A Polícia Federal está montando um croqui para saber onde estavam sentados os passageiros do Fokker-100 da TAM durante o trajeto de São José dos Campos para Congonhas, na capital, quando da explosão que destruiu parte da fuselagem e provocou a morte do empresário e engenheiro Fernando Caldeira de Moura. Apesar de encarar como uma brincadeira a carta anônima de uma suposta organização terrorista que assume a responsabilidade sobre a explosão no Fokker-100 da TAM, policiais federais disseram ontem que vão investigar para saber se existe alguma verdade no conteúdo.
Os federais trabalham com a hipótese de atentado, mas os delegados responsáveis pelo inquérito afirmam ser preciso saber a posição de cada um para chamar os passageiros e funcionários de vôo da TAM que ‘‘interessam’’. Assim que o croqui ficar pronto muitos dos que já foram ouvidos voltarão a prestar declarações.
Ontem, mais dois passageiros prestaram informações no inquérito. Um deles explicou que estava lendo jornal quando ouviu um barulho ‘‘igual a uma explosão’’. Ele e um rapaz sentado ao seu lado olharam imediatamente para trás, viram um passageiro gritando por socorro e dizendo que havia um buraco na fuselagem perto de onde se encontrava.
O outro passageiro ouvido acrescentou que ficou sabendo da morte do engenheiro somente à noite pelo noticiário da tevê e no dia seguinte pelos jornais.
Carta - A carta anônima de uma suposta organização terrorista com erros de português e trechos sem sentido escrita sobre a explosão no Fokker-100 da TAM, segundo o jornal Diário Popular, estava dentro de uma lata de tinta na Avenida Inajar de Souza, 2.600, Vila Nova Cachoeirinha, zona norte.
O autor da carta, escrita em papel sulfite e coberta de talco para apagar impressões digitais, deu características de explosivo que coincidem com algumas análises feitas pelo Instituto de Criminalística (IC). A carta era endereçada ao comandante do 3º Batalhão de Choque, da Polícia Militar, coronel Jairo Paes de Lira, responsável pelo Grupo de Ações Táticas Especiais (Gate).

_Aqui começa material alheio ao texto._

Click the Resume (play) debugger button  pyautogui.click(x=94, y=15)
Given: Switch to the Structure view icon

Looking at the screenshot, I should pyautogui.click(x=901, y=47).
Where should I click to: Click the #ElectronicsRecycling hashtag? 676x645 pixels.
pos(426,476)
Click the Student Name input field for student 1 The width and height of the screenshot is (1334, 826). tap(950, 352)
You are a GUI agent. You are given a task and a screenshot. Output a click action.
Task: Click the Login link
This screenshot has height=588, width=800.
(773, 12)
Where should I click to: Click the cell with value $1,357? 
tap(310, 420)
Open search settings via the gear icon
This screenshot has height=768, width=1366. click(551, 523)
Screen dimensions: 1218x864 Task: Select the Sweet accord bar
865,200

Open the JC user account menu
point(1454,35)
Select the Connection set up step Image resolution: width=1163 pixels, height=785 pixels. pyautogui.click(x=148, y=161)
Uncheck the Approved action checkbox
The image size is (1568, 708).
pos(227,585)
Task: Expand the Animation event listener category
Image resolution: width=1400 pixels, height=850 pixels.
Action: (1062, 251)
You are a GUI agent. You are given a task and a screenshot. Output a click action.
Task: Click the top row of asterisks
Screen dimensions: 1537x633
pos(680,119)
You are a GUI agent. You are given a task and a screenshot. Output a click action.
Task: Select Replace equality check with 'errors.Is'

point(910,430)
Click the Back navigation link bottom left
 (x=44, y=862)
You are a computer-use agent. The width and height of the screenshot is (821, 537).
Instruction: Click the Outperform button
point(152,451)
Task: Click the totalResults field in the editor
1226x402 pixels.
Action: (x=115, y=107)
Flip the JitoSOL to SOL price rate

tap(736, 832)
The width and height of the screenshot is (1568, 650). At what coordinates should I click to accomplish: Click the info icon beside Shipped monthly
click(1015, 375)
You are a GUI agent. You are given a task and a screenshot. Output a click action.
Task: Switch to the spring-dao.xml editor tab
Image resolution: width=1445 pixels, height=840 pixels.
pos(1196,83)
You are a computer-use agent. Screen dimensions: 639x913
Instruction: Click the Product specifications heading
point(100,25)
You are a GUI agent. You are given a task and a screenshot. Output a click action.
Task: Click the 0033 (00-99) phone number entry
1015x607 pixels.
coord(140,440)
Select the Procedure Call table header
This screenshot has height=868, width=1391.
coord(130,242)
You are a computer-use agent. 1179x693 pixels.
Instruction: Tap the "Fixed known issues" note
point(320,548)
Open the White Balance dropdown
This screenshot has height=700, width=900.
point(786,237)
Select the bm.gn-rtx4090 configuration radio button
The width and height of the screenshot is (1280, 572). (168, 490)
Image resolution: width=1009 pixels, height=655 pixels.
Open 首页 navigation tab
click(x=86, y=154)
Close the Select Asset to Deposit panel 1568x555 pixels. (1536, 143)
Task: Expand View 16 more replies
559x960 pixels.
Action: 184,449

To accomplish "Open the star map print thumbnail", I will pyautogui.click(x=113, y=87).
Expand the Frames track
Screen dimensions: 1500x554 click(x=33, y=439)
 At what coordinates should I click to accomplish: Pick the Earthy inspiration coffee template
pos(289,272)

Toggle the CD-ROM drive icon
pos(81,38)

Segundo o autor, na bomba usada no Fokker ele teria utilizado ‘‘TNT Nitro-ressulusinol, condutor plástico, CPst, 285,2 ml, prensd’’. Identificou-se pelo código M3ORAS147-TK. A carta anexada ao inquérito termina denunciando falcatruas. ‘‘Injustiças são cometidas dia a dia no seu País, 500 milhões do INSS levados por uma só pessoa enquanto a função anômala da autoridade policial, do seu País, é prender pessoas que roubam um pedaço de pão para se alimentar’’.